Martin Slattery (2003) dalam bukunya yang berjudul Key Ideas in Sociology membagi sosiologi ke dalam tiga periode yakni klasik, modern, dan post-modern,dengan penjabaran teori lebih luasnya sebagai berikut:

a.Klasik; Alienation (Karl Marx), Anomie (Emile Durkheim), Bureaucracy (Max Weber), Formal Sociology (George Simmel), Gemeinschaft – Gesellschaft (Ferdinand Tonnies), Historical Materialism (Kalr Marx), The Iron Law of Oligarchy (Robert Michels), Positivism (Auguste Comte), The Protestant Ethic (Max Weber), Social Darwinism (Herbert Spencer), dan Social Solidarity (Emile Durkheim).

b.Modern; Conflict Theory (Ralf Dahrendorf), Critical Theory (Frakfurt School), Dependency Theory (Andre Gunder Frank), Deskilling (Harry Braverman), Ethnometodology (Harold Garfinkel), Falsification and Conjucture (Karl Popper), Gender (Feminism), Hegemony (Antonio Gramsci), Human Relation Theory (Elton Mayo), Ideology (Karl Mannheim), Labeling Theory (Howard Becker), Linguistic Codes (Basil Bernstein), Modernisation Theory (W.W Rostow), Paradigms (Thomas S. Kuhn), Patriarchy (Feminism), Phenomenology (Hussert and Schutz), Power Elite (C.W. Mills), Scientific Management (F.W Taylor), Secularisation (Bryan Wilson), Stigma (Erving Goffman), Structural Functionalism (Talcott Parsons), Symbolic Interactionism (George. H. Mead), dan Urbanism (Louis Wirth).

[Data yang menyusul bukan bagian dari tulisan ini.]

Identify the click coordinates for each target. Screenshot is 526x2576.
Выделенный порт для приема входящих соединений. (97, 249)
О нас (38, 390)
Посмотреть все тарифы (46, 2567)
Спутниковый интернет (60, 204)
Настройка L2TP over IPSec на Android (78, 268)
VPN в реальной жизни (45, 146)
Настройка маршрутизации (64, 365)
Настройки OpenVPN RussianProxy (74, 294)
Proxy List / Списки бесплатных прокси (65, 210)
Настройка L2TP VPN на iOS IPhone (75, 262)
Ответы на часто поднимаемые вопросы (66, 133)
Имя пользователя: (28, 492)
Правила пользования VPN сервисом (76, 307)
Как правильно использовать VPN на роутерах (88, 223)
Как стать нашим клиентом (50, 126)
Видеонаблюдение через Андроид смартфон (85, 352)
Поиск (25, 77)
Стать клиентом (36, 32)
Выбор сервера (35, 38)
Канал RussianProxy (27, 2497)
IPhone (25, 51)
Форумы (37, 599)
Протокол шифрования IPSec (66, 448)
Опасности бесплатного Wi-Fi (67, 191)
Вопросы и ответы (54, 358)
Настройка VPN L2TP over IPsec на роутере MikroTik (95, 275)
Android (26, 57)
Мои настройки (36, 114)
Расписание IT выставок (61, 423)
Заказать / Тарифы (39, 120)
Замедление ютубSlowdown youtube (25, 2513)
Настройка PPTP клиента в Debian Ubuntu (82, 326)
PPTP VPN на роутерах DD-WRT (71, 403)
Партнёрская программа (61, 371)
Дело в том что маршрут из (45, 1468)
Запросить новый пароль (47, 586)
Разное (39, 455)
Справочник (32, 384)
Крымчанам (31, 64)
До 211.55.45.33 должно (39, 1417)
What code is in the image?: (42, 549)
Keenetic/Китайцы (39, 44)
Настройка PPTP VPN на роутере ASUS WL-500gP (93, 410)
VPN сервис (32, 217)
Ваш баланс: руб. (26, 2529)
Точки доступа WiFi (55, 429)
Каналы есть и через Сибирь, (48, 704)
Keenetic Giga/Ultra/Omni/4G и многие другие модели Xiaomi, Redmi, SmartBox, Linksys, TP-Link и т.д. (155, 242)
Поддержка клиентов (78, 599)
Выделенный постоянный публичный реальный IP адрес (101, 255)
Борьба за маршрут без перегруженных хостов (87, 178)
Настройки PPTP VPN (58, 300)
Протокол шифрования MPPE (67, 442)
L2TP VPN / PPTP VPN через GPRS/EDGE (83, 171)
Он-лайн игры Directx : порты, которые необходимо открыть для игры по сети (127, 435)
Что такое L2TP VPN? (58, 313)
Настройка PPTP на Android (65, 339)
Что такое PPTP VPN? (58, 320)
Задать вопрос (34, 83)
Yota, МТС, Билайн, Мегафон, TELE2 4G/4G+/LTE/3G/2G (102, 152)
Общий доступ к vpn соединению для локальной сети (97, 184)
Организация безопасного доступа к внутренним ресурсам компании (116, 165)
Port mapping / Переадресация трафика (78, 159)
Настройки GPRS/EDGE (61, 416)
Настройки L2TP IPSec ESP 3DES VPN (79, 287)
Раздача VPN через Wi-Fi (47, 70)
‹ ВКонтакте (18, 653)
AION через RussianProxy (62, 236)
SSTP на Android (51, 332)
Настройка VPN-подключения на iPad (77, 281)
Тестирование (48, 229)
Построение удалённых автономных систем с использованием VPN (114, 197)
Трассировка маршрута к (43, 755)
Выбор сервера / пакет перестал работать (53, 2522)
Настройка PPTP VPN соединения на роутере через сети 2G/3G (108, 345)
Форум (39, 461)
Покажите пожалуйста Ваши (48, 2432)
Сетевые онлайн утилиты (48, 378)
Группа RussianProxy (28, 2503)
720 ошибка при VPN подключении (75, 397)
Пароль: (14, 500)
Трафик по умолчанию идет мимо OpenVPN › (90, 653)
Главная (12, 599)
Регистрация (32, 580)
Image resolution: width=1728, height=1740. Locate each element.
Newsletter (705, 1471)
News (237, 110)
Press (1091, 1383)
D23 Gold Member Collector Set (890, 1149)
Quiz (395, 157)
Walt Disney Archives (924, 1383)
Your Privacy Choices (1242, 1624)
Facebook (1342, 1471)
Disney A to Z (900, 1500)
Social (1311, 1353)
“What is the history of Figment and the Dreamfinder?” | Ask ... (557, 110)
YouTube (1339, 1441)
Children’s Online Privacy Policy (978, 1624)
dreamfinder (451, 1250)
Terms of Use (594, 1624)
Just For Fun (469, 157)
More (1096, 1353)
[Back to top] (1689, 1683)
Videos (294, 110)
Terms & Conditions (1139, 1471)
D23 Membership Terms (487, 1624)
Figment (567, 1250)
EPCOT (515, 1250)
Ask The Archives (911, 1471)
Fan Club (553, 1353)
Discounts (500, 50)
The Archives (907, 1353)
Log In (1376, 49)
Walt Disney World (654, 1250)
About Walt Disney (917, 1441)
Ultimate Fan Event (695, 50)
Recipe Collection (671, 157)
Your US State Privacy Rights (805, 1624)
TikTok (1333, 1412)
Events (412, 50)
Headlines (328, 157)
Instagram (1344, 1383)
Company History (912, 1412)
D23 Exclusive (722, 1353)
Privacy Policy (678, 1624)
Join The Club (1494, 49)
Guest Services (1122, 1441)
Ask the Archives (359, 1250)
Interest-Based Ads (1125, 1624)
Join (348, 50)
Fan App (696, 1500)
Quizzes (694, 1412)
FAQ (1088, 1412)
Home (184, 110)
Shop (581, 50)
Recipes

c.Post-Moderen; Cultural Studies (Stuart Hall), Discourse (Michel Foucault), Globalisation (Anthony Giddens), Information(al) Society (Manuel Castells), Legitimation Crisis (Jurgen Hubermas), Pos-Fordism (Michael Piore), Post-Industrial Society (Daniel Bell), Post-Modernism/Post-Modernity (Jean-Francois Lyotard), Relative Autonomy (Nicos Poulantzas), Risk Society (Ulrich Beck), Simulation (Jean Baudrillard), Strutural Marxism (Louis Althusser), dan Structuration (Anthony Giddens).